David Horwitz February 14, 2010 at 4:10 AM
see https://sakaiproject.atlassian.net/browse/KNL-278#icft=KNL-278 for progress on this

David Horwitz January 25, 2010 at 4:56 AM
MAINTANCE TEAM: Unassigned so these get reviewed by the Maintance Team

Jim Eng September 25, 2009 at 10:45 AM
The work for this will need to be done in kernel. I propose that we change the implementation of the ContentHostingService.isPubView(String) method. It would first check whether a list of pubview realms have been cached for the site (in thread-local cache so it has a request-scope). If so, it would use that list to determine pub-view settings for the current (and subsequent) resources. If not, the method would call a new method in SecurityService, as follows:
pubviewRealms = SecurityService.listRealmsWithinContainer(AuthzGroupService.ANON_ROLE, AUTH_RESOURCE_READ, siteCollectionRef);
That method will return a set of strings, which may be empty but never null. That set will be used to calculate whether the current item is public, and it will be cached in thread-local cache for use in answering whether other items in the same site are public.
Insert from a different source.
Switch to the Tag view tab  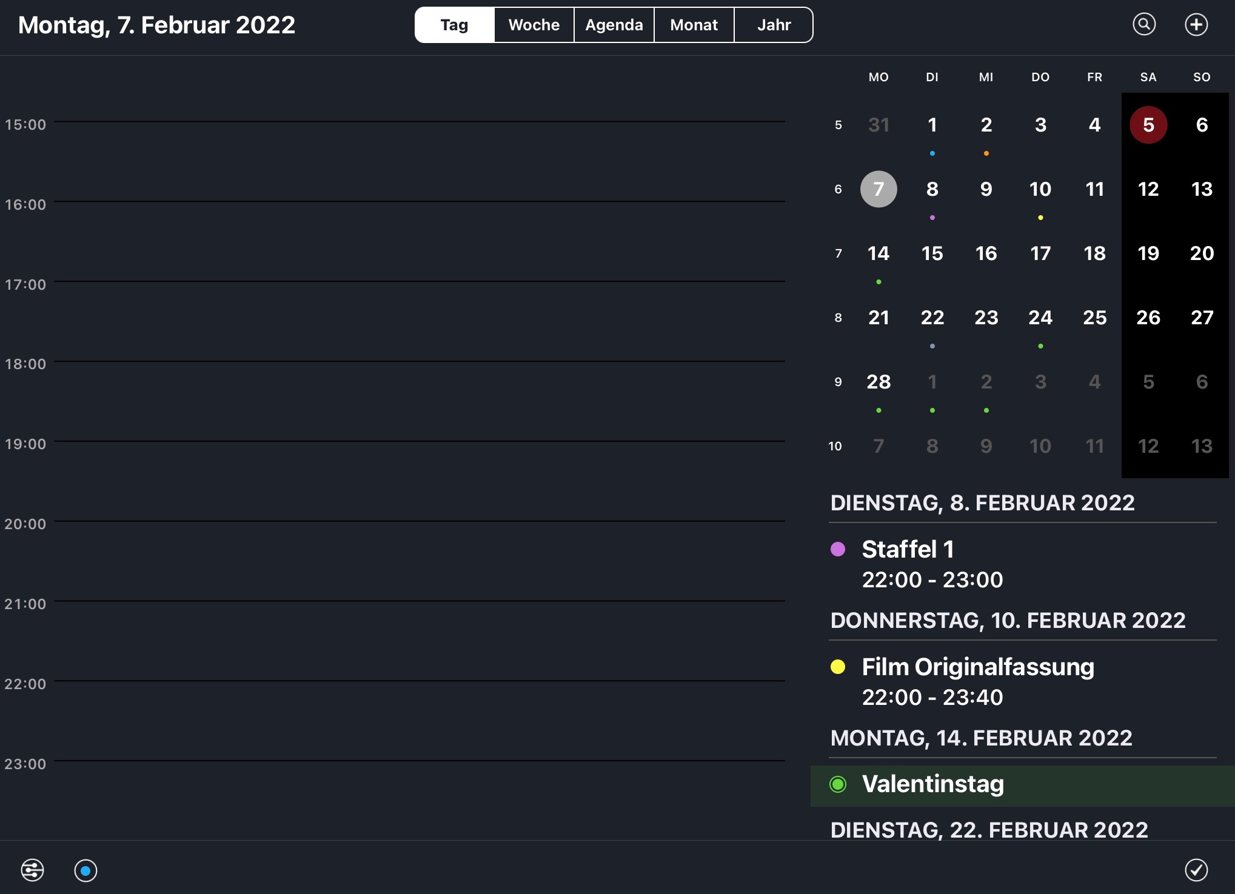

Jim Eng September 25, 2009 at 10:38 AM
This query returns the desired realms:
select SAKAI_REALM.REALM_ID from SAKAI_REALM_RL_FN,SAKAI_REALM where SAKAI_REALM_RL_FN.REALM_KEY = SAKAI_REALM.REALM_KEY and SAKAI_REALM.REALM_ID LIKE ? and FUNCTION_KEY in (select FUNCTION_KEY from SAKAI_REALM_FUNCTION where FUNCTION_NAME = ?) and ROLE_KEY in (select ROLE_KEY from SAKAI_REALM_ROLE where ROLE_NAME = ?);
The first variable is the realm-id of the site-level resources collection with a question-mark appended. The second variable is the function name ("content.read" in this case). The third is the role name (".anon", in this case).
It might be a good idea to add a "force index (SAKAI_REALM.REALM_ID)" clause to the query, although tests indicate that Oracle and MySQL used that index for queries against database tables with large numbers of realms defined.

Jim Eng September 25, 2009 at 10:33 AM
The list view in the Resources tool in Sakai 2.x has a column to show who can see each resource or folder. Potential values include the entire site, members of particular groups, and the public.
Items at any level may be made public, so the question ("is this item public?") must be asked for virtually every item in a site. Determining whether resources and folders are open to the public is relatively expensive because it must be repeated so often. If a site contains lots of resources, the expanded view can results in dozens, hundreds or thousands of queries. The only short cut at this time is that the query can be avoided for items that are inside a folder that is public since they will also be public.
The SQL query is against the various realms tables. It asks whether the anonymous role has the "content.read" permission for the realm associated with a particular resource or folder (or for the realm of any folder that contains the item).
We could improve on that if the SecurityService (or AuthzGroupService?) interface had a method to ask a different question: Are there any realms within this site for which the anonymous role has "content.read" permission (and if so, what are they)?
This query would likely be implemented with a SQL "like" operator and a one-sided wildcard. This is actually a join of information from three or four tables, but the query would be asking for a list of sakai_realm.realm_id values like '/content/group/<side-id>/%' (or like '/content/group-user/<user-id>/%' for workspaces, and it's possible there are other variations) for which there are entries in the sakai_realm_rl_fn table where the role_key identifies the anonymous role and the function_key corresponds to "content.read". The result would be a list of realm identifiers.
That would allow Content Hosting to get a list of realms (possibly empty) for items that are public. Content Hosting could then avoid making dozens or hundreds or thousands of individual queries by checking that list of public realms. An alternative to adding a specific API method for this would be to execute that query in the SecurityService and do some form of caching so the Security Service could answer this question hundreds of times without doing hundreds of individual queries.
When users navigate to the Resources tool in sites with many resources OR when users expand-all in sites with many resources, it results in many many queries to the realms tables, checking to see if the anonymous role has "content.read" permission for the realm related to each resource and folder. We need a way to reduce the impact of these queries on database performance.